[Description of the task] Write the next part of the passage on the SOAP-V presentation format, starting after its last sentence.

[Excerpt provided]
SOAP‐V modifies the traditional SOAP (Subjective‐Objective‐Assessment‐Plan) oral presentation or medical note, to include value (V). It serves as a cognitive forcing function designed to create a pause and promote discussions of HVC during patient delivery. It prompts the student to ask 3 value questions: (1) Before choosing an intervention, have I considered whether the result would change management? (2) Have I incorporated the patient's goals and values, and considered the potential harm of the intervention compared to alternatives? (3) What is the known and potential cost of the intervention, both immediate and downstream? The student gathers information during the patient interview and brings back the information to the team during rounds where management decisions are made.

[Data section]

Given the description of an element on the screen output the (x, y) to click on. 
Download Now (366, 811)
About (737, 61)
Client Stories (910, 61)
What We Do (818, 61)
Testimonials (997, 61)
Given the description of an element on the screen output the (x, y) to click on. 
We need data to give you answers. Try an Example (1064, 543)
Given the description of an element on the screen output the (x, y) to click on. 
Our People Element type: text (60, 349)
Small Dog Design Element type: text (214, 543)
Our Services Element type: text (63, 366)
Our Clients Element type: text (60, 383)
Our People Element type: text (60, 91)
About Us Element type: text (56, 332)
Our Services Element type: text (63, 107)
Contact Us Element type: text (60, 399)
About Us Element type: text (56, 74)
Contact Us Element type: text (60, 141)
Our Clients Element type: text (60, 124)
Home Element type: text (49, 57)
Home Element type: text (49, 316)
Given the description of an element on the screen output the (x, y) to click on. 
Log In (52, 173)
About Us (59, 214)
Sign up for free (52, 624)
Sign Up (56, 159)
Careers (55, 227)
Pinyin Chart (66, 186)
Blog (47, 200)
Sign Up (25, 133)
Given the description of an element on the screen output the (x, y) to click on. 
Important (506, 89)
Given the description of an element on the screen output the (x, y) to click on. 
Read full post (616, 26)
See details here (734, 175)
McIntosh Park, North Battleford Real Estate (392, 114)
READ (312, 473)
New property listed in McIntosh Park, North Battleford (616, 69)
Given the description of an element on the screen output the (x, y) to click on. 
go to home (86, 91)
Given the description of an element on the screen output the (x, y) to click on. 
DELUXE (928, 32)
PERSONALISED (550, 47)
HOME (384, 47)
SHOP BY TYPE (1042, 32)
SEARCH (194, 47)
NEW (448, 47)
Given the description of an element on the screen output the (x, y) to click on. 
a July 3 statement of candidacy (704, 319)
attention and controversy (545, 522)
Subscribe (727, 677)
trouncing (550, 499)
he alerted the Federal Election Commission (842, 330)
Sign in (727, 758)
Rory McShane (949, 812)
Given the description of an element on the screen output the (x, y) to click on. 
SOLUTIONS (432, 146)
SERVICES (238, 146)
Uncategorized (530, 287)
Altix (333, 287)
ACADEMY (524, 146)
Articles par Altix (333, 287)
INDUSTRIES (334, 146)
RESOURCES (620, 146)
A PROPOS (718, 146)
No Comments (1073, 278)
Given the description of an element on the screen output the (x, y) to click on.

[Answer to this task]
In the summer of 2014, we launched an institutional review boardapproved, multi‐institutional study to implement SOAP‐V at Penn State College of Medicine, Harvard Medical School, and Case Western Reserve University School of Medicine for third‐year medical students during their internal medicine clerkships. Students in the intervention arm participated in an interactive workshop on SOAP‐V. Authors S.F., S.G., and C.D.P., who serve as clerkship directors in internal medicine, provided student training for each cohort of intervention students at the beginning of each rotation on general medicine inpatient wards. The workshop began with trigger videos that demonstrate pressures encountered by a student on rounds that might lead to overuse.[14] Following a discussion on overuse and methods to avoid overuse, the students were introduced to the SOAP‐V framework, watched a video of a student modeling a SOAP‐V presentation on rounds,[15] and engaged in a SOAP‐V role play. They received a SOAP‐V pocket card as well as a Web link to Healthcare Bluebook[16] to research costs. An outline of the session and associated materials can be found in an online attachment.[17] The students then used the SOAP‐V tool during inpatient rounds. We advised supervising faculty that students might present using a SOAP‐V format, and provided them with a SOAP‐V card, but we did not provide faculty development on SOAP‐V. Students participating in the control arm did not receive training specific to SOAP‐V.

Students in intervention and control arms at each school were surveyed on their attitudes toward HVC at the beginning of the clerkship year and then again at the completion of the medicine clerkship via a 19‐item questionnaire soliciting perceptions and self‐reported practices in HVC. Intervention arm students received biweekly e‐mail links that allowed them to anonymously document their use of SOAP‐V, as well as an end‐of‐clerkship open‐ended question about the usefulness of SOAP‐V. We analyzed questionnaire results using McNemar's test for paired data.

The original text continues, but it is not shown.